Problem statement:
Take the line with "Click the Add shortcut to Drive icon" and all lines after it, through the end of the records below, and repeat them exactly.

Records drawn from a dataset:
::::

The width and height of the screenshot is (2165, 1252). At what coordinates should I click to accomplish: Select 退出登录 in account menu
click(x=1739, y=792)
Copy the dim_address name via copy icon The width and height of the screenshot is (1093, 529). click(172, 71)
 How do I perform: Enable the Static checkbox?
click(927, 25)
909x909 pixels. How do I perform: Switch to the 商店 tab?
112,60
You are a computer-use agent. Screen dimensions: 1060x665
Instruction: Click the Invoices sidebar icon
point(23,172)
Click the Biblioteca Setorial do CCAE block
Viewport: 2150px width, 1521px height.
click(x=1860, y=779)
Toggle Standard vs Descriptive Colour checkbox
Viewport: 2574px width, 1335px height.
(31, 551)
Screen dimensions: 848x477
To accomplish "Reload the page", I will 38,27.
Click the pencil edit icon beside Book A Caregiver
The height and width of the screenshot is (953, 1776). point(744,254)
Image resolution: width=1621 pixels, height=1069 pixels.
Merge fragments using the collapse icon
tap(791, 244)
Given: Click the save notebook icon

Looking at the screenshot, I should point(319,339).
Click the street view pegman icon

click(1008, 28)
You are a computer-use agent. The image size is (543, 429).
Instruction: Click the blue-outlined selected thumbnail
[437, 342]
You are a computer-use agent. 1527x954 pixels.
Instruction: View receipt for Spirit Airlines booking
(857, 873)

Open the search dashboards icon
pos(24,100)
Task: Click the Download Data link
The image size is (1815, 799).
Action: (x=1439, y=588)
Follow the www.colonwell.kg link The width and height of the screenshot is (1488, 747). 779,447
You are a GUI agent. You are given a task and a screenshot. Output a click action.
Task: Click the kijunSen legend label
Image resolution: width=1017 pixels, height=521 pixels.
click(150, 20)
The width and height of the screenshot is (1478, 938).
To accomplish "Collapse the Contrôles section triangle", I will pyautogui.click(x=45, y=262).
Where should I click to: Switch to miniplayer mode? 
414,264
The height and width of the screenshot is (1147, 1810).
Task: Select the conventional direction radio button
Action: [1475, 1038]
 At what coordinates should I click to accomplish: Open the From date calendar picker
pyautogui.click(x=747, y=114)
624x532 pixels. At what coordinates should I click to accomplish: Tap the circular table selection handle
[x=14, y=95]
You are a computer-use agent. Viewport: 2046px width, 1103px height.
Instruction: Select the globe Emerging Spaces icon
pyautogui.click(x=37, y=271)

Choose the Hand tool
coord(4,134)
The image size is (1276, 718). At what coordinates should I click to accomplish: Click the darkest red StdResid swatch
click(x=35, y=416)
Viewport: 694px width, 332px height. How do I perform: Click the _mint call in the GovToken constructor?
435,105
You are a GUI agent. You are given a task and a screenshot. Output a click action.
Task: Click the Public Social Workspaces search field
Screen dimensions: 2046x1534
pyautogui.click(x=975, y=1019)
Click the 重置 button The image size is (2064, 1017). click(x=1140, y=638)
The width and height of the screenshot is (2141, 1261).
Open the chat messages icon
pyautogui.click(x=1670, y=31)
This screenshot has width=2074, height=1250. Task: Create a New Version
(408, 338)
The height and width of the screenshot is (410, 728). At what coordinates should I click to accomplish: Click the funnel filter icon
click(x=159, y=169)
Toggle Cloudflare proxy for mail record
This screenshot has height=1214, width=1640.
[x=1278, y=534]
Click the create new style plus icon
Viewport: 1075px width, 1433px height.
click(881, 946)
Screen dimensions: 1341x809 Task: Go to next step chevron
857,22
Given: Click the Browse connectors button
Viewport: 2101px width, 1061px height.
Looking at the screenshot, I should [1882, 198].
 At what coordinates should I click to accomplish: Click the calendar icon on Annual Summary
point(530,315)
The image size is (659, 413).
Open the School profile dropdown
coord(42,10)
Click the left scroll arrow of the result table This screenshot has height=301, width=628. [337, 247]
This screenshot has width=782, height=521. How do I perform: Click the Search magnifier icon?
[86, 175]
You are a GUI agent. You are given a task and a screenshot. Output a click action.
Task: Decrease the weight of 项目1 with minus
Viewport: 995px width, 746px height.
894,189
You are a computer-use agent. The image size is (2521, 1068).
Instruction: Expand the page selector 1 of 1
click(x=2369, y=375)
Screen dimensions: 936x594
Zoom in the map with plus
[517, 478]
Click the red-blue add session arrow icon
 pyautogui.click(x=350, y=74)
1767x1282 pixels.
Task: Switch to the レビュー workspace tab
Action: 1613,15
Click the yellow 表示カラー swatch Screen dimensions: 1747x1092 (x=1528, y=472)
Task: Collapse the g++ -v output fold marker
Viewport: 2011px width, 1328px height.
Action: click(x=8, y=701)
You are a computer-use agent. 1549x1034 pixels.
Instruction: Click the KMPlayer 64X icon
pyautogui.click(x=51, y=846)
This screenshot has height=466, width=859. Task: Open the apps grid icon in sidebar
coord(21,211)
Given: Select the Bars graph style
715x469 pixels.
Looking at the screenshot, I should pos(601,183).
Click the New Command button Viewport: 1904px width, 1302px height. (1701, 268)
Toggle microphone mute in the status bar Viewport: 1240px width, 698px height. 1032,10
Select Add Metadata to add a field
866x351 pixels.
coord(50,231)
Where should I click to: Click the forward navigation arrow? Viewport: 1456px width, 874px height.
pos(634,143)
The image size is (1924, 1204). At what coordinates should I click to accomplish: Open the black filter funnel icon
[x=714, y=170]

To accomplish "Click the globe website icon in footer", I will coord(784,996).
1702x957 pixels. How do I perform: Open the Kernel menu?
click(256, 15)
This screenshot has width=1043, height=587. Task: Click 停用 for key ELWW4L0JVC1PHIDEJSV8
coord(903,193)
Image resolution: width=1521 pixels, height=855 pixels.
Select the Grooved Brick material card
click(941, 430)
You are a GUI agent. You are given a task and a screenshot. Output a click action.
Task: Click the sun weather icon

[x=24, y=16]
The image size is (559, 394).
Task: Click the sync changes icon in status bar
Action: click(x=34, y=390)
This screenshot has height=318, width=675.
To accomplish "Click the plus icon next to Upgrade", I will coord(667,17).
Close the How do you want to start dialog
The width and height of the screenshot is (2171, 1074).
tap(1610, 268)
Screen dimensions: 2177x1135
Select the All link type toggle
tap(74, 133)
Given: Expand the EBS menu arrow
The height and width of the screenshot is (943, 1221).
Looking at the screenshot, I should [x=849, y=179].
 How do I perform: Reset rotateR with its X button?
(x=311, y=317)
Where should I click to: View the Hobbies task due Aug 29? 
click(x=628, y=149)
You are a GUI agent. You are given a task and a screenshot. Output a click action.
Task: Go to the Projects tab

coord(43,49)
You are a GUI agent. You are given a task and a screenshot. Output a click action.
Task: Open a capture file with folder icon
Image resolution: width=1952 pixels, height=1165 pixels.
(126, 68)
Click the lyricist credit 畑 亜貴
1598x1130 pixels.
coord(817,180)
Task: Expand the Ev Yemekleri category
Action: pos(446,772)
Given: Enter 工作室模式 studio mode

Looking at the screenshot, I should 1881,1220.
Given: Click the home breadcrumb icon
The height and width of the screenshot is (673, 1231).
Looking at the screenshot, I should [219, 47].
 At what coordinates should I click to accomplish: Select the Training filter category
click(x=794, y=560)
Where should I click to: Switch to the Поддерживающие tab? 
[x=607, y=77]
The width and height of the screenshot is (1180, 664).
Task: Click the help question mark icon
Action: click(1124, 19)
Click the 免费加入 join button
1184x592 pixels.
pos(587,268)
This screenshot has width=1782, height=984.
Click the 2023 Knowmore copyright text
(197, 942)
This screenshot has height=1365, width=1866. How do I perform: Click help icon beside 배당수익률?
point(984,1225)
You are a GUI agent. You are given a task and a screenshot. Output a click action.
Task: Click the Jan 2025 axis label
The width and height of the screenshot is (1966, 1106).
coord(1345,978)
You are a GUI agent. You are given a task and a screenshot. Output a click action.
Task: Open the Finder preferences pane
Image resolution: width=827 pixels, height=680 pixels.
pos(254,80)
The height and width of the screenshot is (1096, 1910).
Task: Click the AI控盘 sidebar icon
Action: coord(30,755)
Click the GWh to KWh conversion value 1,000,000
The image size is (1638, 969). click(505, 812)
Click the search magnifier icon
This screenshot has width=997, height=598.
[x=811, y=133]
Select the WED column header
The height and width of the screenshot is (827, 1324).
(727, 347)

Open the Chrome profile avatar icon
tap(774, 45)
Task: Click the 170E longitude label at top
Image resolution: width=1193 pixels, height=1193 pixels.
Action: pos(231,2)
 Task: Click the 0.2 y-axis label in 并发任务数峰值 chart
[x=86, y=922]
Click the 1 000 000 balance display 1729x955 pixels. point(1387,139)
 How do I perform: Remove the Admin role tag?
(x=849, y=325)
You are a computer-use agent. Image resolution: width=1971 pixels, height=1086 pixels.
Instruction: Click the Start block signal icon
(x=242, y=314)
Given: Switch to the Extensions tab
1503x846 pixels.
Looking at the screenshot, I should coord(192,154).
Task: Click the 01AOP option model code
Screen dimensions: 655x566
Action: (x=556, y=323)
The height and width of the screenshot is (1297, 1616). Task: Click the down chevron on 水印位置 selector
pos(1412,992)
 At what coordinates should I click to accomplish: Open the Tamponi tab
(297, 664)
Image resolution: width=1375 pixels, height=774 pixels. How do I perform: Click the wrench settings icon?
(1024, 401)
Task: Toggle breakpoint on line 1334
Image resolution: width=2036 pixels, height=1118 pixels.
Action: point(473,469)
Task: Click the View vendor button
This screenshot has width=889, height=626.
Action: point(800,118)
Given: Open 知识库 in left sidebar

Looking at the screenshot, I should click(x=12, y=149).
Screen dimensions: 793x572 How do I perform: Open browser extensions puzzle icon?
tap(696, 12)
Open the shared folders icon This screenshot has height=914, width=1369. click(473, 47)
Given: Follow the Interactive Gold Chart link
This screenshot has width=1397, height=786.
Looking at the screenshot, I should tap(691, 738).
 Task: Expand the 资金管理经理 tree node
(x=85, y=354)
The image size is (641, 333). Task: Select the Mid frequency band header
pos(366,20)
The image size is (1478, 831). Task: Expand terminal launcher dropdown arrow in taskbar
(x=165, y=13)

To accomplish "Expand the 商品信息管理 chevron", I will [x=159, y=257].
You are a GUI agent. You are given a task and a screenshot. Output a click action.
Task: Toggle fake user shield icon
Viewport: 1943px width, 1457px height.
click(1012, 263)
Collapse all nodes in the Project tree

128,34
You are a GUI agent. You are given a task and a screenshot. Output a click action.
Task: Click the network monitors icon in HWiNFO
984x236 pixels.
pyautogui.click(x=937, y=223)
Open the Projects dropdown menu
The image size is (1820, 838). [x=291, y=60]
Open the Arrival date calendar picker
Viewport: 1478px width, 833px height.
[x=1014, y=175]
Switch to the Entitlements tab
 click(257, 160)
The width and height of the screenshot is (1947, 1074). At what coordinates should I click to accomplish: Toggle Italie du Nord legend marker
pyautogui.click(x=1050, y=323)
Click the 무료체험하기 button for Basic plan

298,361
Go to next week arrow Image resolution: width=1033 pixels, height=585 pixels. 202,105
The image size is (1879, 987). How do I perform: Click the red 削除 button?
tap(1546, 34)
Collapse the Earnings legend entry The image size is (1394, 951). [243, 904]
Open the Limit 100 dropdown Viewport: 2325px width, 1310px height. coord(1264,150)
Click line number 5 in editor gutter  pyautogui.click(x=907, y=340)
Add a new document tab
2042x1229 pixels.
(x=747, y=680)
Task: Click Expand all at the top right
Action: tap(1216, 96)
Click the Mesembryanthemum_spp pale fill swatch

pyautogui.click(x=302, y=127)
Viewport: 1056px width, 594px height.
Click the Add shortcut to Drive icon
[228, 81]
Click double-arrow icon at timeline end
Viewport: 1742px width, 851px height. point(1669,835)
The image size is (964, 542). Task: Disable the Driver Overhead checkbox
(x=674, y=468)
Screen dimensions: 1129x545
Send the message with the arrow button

::::

Result:
Click the Add shortcut to Drive icon
[228, 81]
Click double-arrow icon at timeline end
Viewport: 1742px width, 851px height. point(1669,835)
The image size is (964, 542). Task: Disable the Driver Overhead checkbox
(x=674, y=468)
Screen dimensions: 1129x545
Send the message with the arrow button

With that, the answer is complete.